Ha destato scalpore la visita di questa mattina all’ex scuola ‘8 Marzo’ nel quartiere della Magliana, a Roma, delle eurodeputate di Avs Ilaria Salis e Benedetta Scuderi che hanno voluto partecipare a un’assemblea per portare la loro solidarietà alle famiglie presenti.

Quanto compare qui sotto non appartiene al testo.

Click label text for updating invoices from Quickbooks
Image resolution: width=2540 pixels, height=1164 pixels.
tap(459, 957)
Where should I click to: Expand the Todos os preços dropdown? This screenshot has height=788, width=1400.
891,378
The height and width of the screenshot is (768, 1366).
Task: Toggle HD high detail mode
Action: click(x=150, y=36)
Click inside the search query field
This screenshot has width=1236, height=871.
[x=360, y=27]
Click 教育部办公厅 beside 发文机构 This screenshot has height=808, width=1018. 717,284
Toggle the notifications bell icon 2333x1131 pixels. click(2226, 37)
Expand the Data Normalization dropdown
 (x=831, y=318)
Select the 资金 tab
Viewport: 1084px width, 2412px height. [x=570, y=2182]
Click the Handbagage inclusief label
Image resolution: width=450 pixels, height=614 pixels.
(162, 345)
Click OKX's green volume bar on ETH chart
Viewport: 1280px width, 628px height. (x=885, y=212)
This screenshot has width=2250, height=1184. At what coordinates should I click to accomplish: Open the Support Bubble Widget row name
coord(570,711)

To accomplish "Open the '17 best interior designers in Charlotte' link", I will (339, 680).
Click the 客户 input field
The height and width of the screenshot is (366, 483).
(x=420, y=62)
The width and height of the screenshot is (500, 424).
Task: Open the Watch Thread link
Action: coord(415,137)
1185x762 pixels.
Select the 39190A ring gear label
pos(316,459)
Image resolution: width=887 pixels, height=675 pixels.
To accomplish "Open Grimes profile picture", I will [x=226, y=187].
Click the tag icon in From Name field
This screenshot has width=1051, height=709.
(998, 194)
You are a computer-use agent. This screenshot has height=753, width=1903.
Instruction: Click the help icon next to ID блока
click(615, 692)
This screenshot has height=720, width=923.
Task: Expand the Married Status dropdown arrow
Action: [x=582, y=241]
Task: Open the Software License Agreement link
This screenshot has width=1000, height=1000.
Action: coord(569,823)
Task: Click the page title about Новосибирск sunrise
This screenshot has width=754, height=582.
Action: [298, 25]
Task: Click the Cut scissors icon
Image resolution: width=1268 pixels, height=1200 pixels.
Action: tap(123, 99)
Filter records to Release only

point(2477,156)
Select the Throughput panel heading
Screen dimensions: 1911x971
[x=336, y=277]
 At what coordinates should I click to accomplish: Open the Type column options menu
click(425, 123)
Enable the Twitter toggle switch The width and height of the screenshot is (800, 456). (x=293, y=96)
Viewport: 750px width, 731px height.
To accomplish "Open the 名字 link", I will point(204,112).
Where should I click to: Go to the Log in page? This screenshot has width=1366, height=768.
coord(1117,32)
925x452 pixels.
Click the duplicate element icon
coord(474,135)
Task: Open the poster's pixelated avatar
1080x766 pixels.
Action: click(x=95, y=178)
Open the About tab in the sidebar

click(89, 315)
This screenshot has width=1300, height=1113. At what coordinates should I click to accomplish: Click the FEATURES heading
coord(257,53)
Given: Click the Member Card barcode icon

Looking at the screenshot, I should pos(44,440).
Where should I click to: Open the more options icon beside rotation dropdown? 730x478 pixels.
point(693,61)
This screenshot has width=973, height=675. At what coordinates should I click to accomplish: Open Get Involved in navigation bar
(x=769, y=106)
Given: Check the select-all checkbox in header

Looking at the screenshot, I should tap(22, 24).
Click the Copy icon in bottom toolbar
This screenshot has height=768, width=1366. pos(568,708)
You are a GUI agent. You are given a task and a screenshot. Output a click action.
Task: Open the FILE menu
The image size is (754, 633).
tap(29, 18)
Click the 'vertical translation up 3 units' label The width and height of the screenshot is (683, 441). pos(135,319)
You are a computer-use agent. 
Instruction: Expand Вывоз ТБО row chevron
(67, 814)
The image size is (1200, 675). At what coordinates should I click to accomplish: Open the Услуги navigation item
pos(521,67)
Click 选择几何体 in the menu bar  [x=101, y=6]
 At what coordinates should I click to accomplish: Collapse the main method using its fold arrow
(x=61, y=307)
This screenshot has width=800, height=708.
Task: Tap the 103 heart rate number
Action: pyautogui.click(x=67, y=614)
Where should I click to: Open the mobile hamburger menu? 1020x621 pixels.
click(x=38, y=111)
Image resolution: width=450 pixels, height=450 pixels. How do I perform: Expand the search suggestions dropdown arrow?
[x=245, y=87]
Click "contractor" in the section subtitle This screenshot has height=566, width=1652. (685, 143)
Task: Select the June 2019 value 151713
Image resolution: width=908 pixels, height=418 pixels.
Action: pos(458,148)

“Parliamo di uno stabile occupato abusivamente da anni, già dichiarato inagibile e pericolante dalla Polizia Locale nel 2015, all’interno del quale oggi non è chiaro chi viva, in quali condizioni e con quali livelli di sicurezza”, dichiara il consigliere capitolino di Fratelli d’Italia, Federico Rocca secondo cui siamo di fronte a “una situazione che pone evidenti problemi di legalità, ordine pubblico e tutela delle persone”. Per il meloniano, “è gravissimo che - denuncia - rappresentanti delle istituzioni europee scelgano di entrare in un immobile occupato illegalmente, per di più riconosciuto come pericoloso, contribuendo di fatto a legittimare un sistema di occupazioni abusive e di appropriazione indebita di spazi pubblici”. Rocca si chiede se questo è il messaggio che si vuole dare e se tale illegalità possa essere tollerata o addirittura sostenuta. E ancora: “Chiediamo al Sindaco Gualtieri e al Presidente del Municipio di chiarire da che parte intendano stare: se - dice Rocca - dalla parte della legalità, del rispetto delle norme e della sicurezza dei cittadini, oppure se, ancora una volta, si preferisce chiudere un occhio di fronte a situazioni che alimentano degrado e insicurezza”. Secondo il consigliere di FdI, “Roma ha bisogno di risposte chiare e di un’amministrazione che difenda il patrimonio pubblico e il rispetto delle regole, non di ambiguità o, peggio, di silenzi complici.”
Anche il capogruppo della Lega in Assemblea capitolina, Fabrizio Santori e il capogruppo della Lega nel Municipio Roma XI, Daniele Catalano, alzano le barricate contro l’iniziativa delle due eurodeputate ricordando che alcuni dei luoghi occupati da loro visitati sono “oggetto di indagini per minacce e comportamenti intimidatori da parte dei latinos, che ormai controllano il quartiere, nei confronti di famiglie realmente in difficoltà”. Secondo i due leghisti, “è paradossale che chi oggi denuncia infiltrazioni, degrado e marginalità nelle case popolari sia espressione di una parte politica che governa da anni questa città, ieri con i sindaci del Partito democratico e oggi sostenendo la maggioranza di Roberto Gualtieri”. Santori e Catalano aggiungono: “Se queste condizioni esistono, la responsabilità è prima di tutto loro. Ancora più grave è la legittimazione di realtà illegali: le occupazioni abusive non sono un modello sociale, ma una violazione della legge che danneggia proprio le famiglie oneste in graduatoria, quelle che rispettano le regole e aspettano un alloggio da anni”. I due leghisti non hanno dubbi: “Andare in quei luoghi, senza una parola chiara di condanna significa calpestare lo Stato di diritto. Assistiamo all'ennesima operazione ipocrita: si governa e contemporaneamente si fa finta di essere all'opposizione, si tollera il degrado e poi lo si usa come palco politico. È un cortocircuito che Roma non può più permettersi".